What you need to know:

When the iPad emerged as the in-thing, the organising committee immediately put the gadget on the prize list. Winners were sometimes given flat screen television sets. Topnotch smartphones will make an appearance in the forthcoming awards.

The “prestigious” Excellence in Journalism Tanzania (Ejat) is a laptop awards, one can safely say. Since its inception in 2009, the dominant prize has been a laptop computer besides the traditional trophy.

When the iPad emerged as the in-thing, the organising committee immediately put the gadget on the prize list. Winners were sometimes given flat screen television sets. Topnotch smartphones will make an appearance in the forthcoming awards.

The rationale for giving hardworking journalists laptops, iPads and TV sets is understandable. These gadgets will, in one way or another, enhance their performance. And the $4,000 scholarship award to the overall winner gives them an opportunity to study and serve the nation even better.

In 2012, interestingly enough, winners were additionally awarded mattresses for their outstanding efforts to inform, educate and entertain audiences. The obvious assumption is that the futons were given to the scribes not because they needed them as tools of work but because some sponsor made them available.

But there is an elephant in the room people do not talk about openly. It is this question: Where is the money? Yes, the cash prize. Some will publicly argue that money is not the only true source of motivation and journalists do not need it to pursue great stories. But in private very few—if anyone at all—will deny the power of money.

When the Media Council of Tanzania (MCT) last month declared open the sixth edition of the Ejat, I had a discussion with journalists on why the organisers were hesitant to hand cheques to the winners.

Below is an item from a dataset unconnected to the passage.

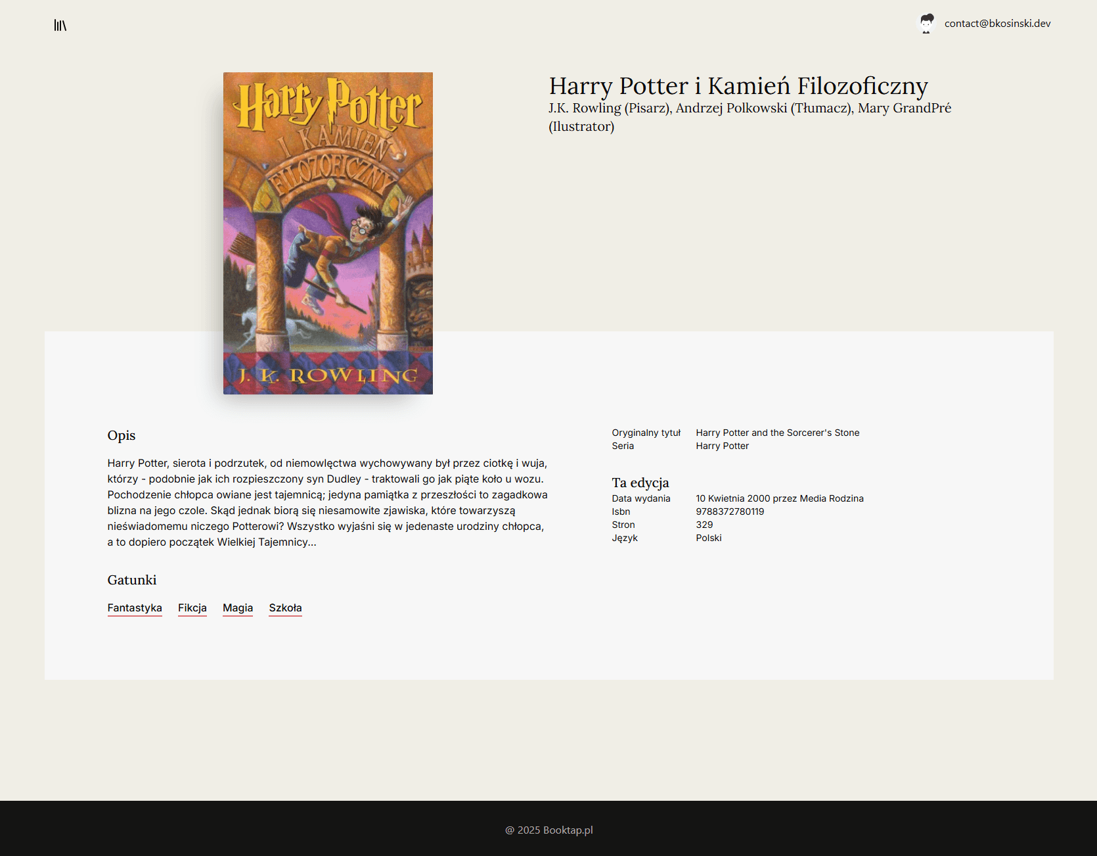
Task: Click the ISBN number 9788372780119
Action: 730,511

I learnt that MCT’s “no cash” stance is backed by the argument that giving money to the crème de la crème in the media fraternity will amount to condoning the brown envelope syndrome.

But journalists, some of them past winners, say MCT feels it is inappropriate because the cash prize will look like mshiko, which they are strongly opposed to. What journalists need is tools of work, they argue.

I totally agree that mshiko—money given to scribes by sources for whatever reasons but mostly transport—is ethically questionable. It is even criminal when solicited by the recipient. But to use that argument to dissuade awards sponsors from supporting cash prizes for excellent scribes does not make sense to me.

I know a number of colleagues who participated several times and won several laptops. In fact, the machine I used to type this piece is an Ejat laptop though I never won one. A fellow who won several of them sold it to me and many others do the same. No offence meant, but the fact that some winners exchange the gadgets with cash is an open secret.

The sense in the saying “money makes the world go round” is indisputable. Perhaps in agreement with this dictum, after presenting the trophy to the business and economy category winner in 2012, CRDB Bank CEO Charles Kimei topped it up with a cheque for Sh1.5 million. As sponsors, he said, CRDB Bank recognised the need to motivate the winners further. The lucky recipient was all smiles.

Last month Tanzania hosted, for the first time, this year’s CNN MultiChoice African Journalist Awards. Winners in that category pocketed thousands of dollars,

I gather. And that is topped with tools of work in the form of laptops with uninterrupted satellite internet connection.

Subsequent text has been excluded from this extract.